System Prompts that will help your organization with AI integration
When I started digging into AI system prompts out of my own curiosity, I wonder what is under the hood of popular AI tools like Cursor, Lovable, Vercel and others.I found this github repo that has exactly what I was looking for — a collection of the “system prompts” used by various AI applications. These aren’t the prompts you type in; they’re the hidden instructions developers give the AI beforehand.
Highlights

When I started digging into AI system prompts out of my own curiosity, I wonder what is under the hood of popular AI tools like Cursor, Lovable, Vercel and others.
I found this github repo that has exactly what I was looking for — a collection of the “system prompts” used by various AI applications. These aren’t the prompts you type in; they’re the hidden instructions developers give the AI beforehand.
Think of system prompts as the AI’s core programming or rulebook. They tell the AI:
- How to act: Should it be a helpful assistant, a coding guru, a creative partner?
- The rules: What it can and can’t do (important guardrails!).
- How to answer: Should responses be formatted in a certain way (like code blocks)?
- What tools it can use: Sometimes, prompts explain how to use external tools or data.
- Its main goal: What is the AI fundamentally trying to achieve?
The repo gathers these prompts for several well-known AI tools, including:
- Vercel’s v0: A tool that generates UI code from prompts. Its system prompt shows how it turns plain language into code.
- Cursor AI: An AI code editor. Its prompts detail how it understands your codebase to help out.
- Devin AI: Billed as an “AI software engineer.” Its prompt hints at how it tries to tackle complex coding tasks.
- Others like Manus, Same.dev, Lovable, Replit Agent: Each has unique instructions tailored to its specific job, showing the different ways AI is being used.
Why I was looking for this stuff? Well, It is more than just curiosity. Why even bother digging up these hidden instructions? It turns out they’re useful for a lot of people:
- Better Prompting: If you work with LLMs, studying these advanced system prompts is like getting real-world examples of effective prompt engineering. You can borrow techniques for your own projects or even just get better results from everyday AI tools.

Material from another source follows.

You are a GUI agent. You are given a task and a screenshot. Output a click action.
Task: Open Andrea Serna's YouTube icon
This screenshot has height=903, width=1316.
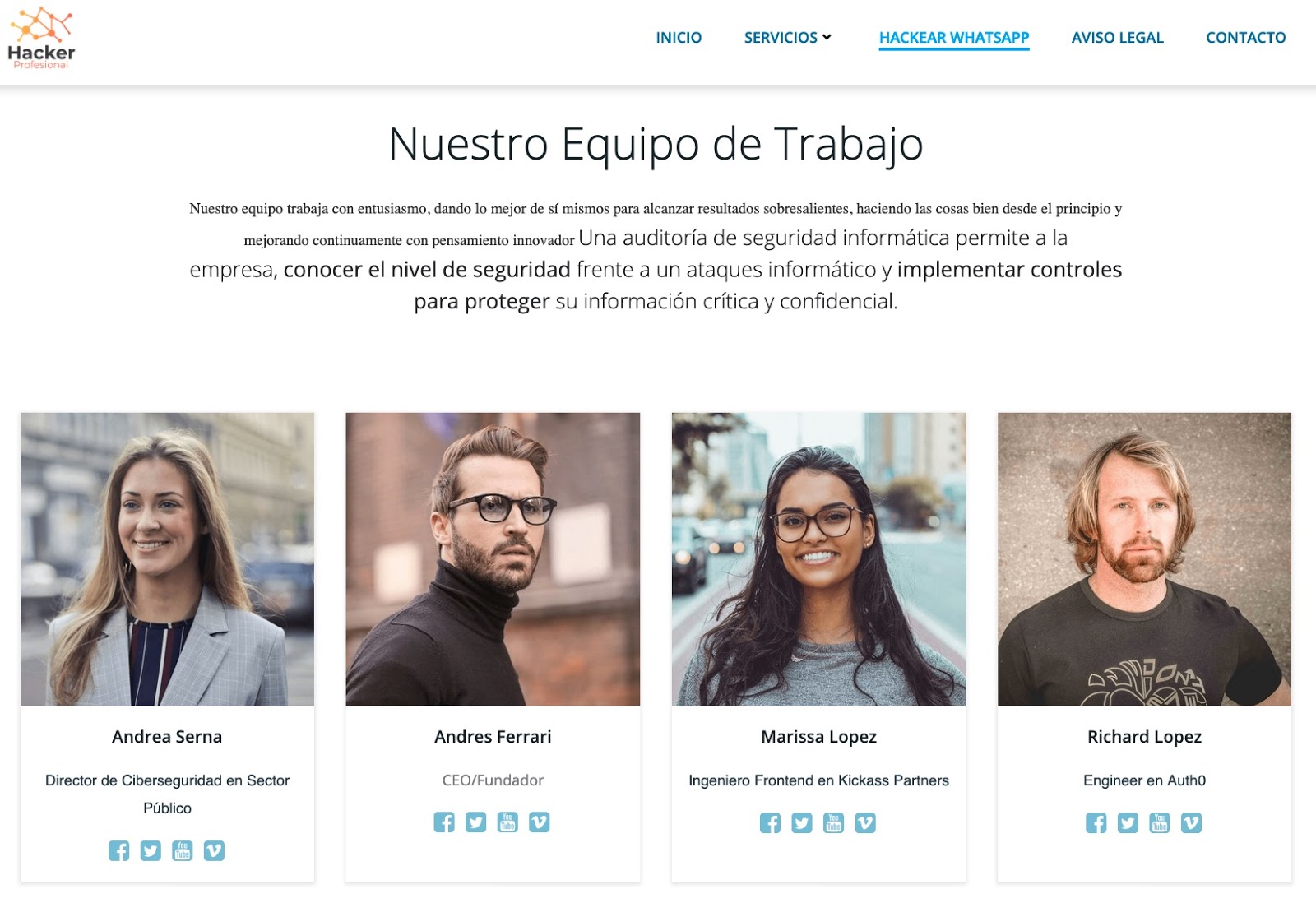(183, 850)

- Understanding AI Behavior: Ever get a weird answer from an AI? The system prompt might explain why. Knowing the rules helps predict responses, understand limitations, and figure out why things sometimes go off track.
- Product Design Insights: Building your own AI features? Analyzing these prompts reveals how others handle things like user interaction, safety, and defining core functions.
- Research Material: For AI researchers, this collection offers data to study trends in AI instruction, alignment techniques, and how LLMs are used in practice.
- AI Transparency: As AI gets more powerful, understanding its underlying instructions is key for trust and responsible development. This project is a small step towards opening up the “black box.”